Il caso
08.03.2026 - 21:30
L'assessore Gianluca Di Cocco
«Nessun problema di copertura economica e verifiche amministrative in corso». L’assessore alla Protezione civile del Comune di Latina Gianluca Di Cocco interviene sulla vicenda dei rimborsi alle associazioni di volontariato e replica alle critiche arrivate dall’ex sindaco Damiano Coletta e dalla segretaria di Latina Bene Comune, Elettra Ortu La Barbera.
Secondo Di Cocco, le dichiarazioni dell’opposizione rappresenterebbero «l’ennesimo tentativo di trasformare una questione amministrativa, peraltro ancora in fase di verifica e soluzione, in una polemica politica».
L’assessore respinge quindi le accuse mosse all’amministrazione comunale e ribadisce il valore del lavoro svolto dai volontari della Protezione civile sul territorio.
«Le associazioni di Protezione civile rappresentano una risorsa fondamentale per la città – afferma – e il rapporto costruito negli anni con i volontari è sempre stato improntato al rispetto e alla collaborazione».
Di Cocco spiega che, non appena arrivata la comunicazione delle associazioni – venerdì scorso – l’amministrazione ha chiesto il tempo necessario per effettuare alcune verifiche sugli atti relativi ai rimborsi e al rinnovo delle convenzioni.
«Parliamo di poche ore – precisa – necessarie per controllare la situazione amministrativa».
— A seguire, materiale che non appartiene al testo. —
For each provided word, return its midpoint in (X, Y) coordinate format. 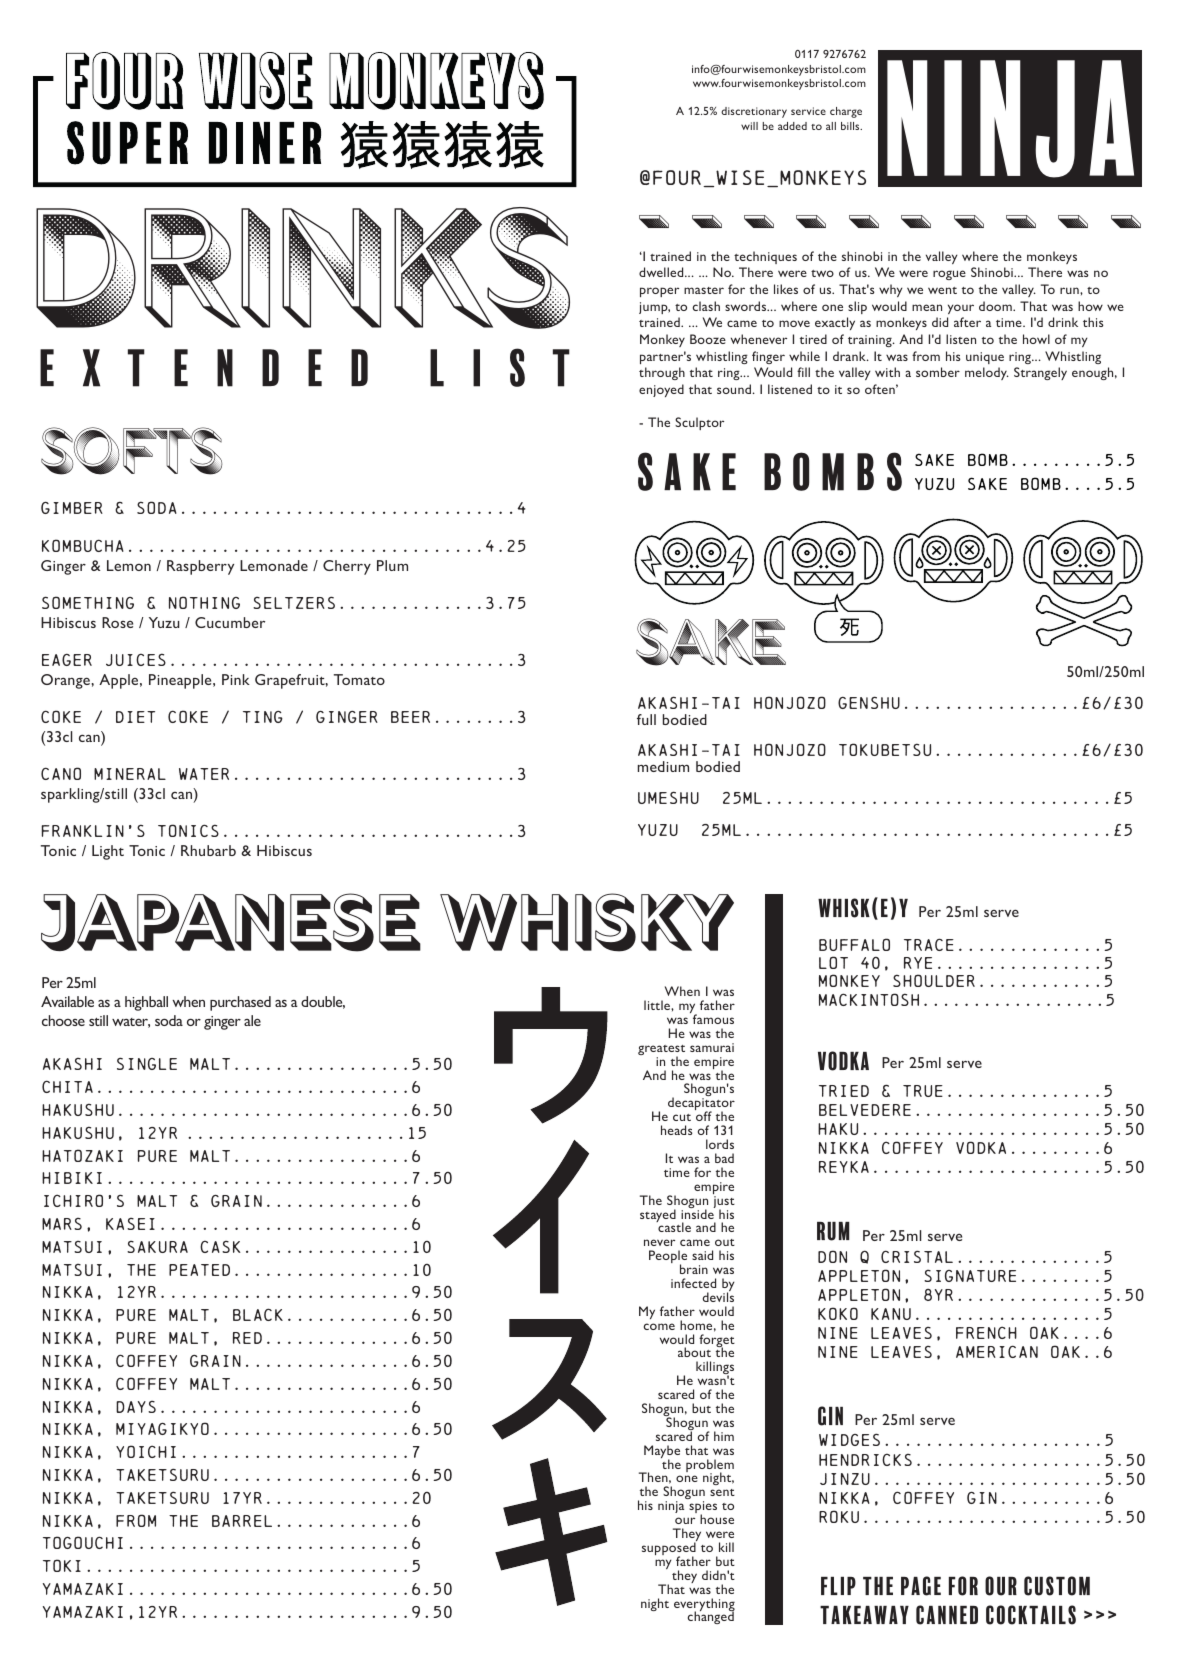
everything (704, 1606)
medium (663, 766)
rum (833, 1231)
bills (851, 126)
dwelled (662, 272)
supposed (669, 1550)
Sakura (157, 1247)
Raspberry (200, 567)
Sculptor (699, 423)
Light (108, 852)
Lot (833, 962)
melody (987, 373)
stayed (658, 1215)
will (749, 126)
Secondo quanto riferito dall’assessore, la determina di liquidazione dei rimborsi risulterebbe già in Ragioneria da circa due settimane e gli uffici stavano completando le verifiche per concludere l’iter.
A rallentare le procedure, spiega ancora Di Cocco, sarebbe anche la fase di transizione legata all’introduzione di un nuovo sistema informatico per la gestione degli atti amministrativi.
«Come spesso accade nelle fasi iniziali – sottolinea – il sistema non ha ancora raggiunto prestazioni pienamente ottimali e questo comporta rallentamenti nel caricamento e nella lavorazione degli atti».
Si tratterebbe, secondo l’assessore, di criticità tecniche già note agli uffici e sulle quali l’amministrazione sta lavorando per ripristinare al più presto la piena efficienza delle procedure.
Un punto, però, Di Cocco lo definisce «chiaro»: le risorse economiche per i rimborsi alle associazioni sono disponibili.
«Non vi è alcun problema di copertura finanziaria – ribadisce – e sorprende che su un tema delicato come la Protezione civile si scelga ancora una volta la strada della polemica politica».
Nella nota l’assessore rivolge anche una critica alla precedente amministrazione guidata da Coletta, ricordando che negli anni passati la struttura comunale della Protezione civile avrebbe subito un ridimensionamento.
Di Cocco cita in particolare la sede di Corso Matteotti, dove in passato era presente una Protezione civile comunale strutturata con circa 60 volontari operativi, mezzi di soccorso, torri faro, gommoni, attrezzature logistiche, una stazione meteo e una sala radio.
«Durante il precedente mandato – sostiene – questo patrimonio è stato progressivamente smantellato e disperso».
Da qui la domanda rivolta all’ex sindaco: «Per quale motivo quella struttura è stata completamente smantellata?».
L’assessore conclude spiegando che l’obiettivo dell’amministrazione è quello di ricostruire e rafforzare il sistema comunale di Protezione civile.
Tra i segnali citati c’è anche l’approvazione del nuovo regolamento di Protezione civile, avvenuta la scorsa settimana.
«Su un tema così importante sarebbe auspicabile maggiore prudenza e senso di responsabilità – conclude Di Cocco – anche nel rispetto dei tanti volontari che negli anni hanno dedicato tempo e impegno alla comunità».
L’amministrazione, aggiunge, continuerà a lavorare per completare gli adempimenti amministrativi e garantire alla città «un servizio efficiente e all’altezza delle esigenze del territorio».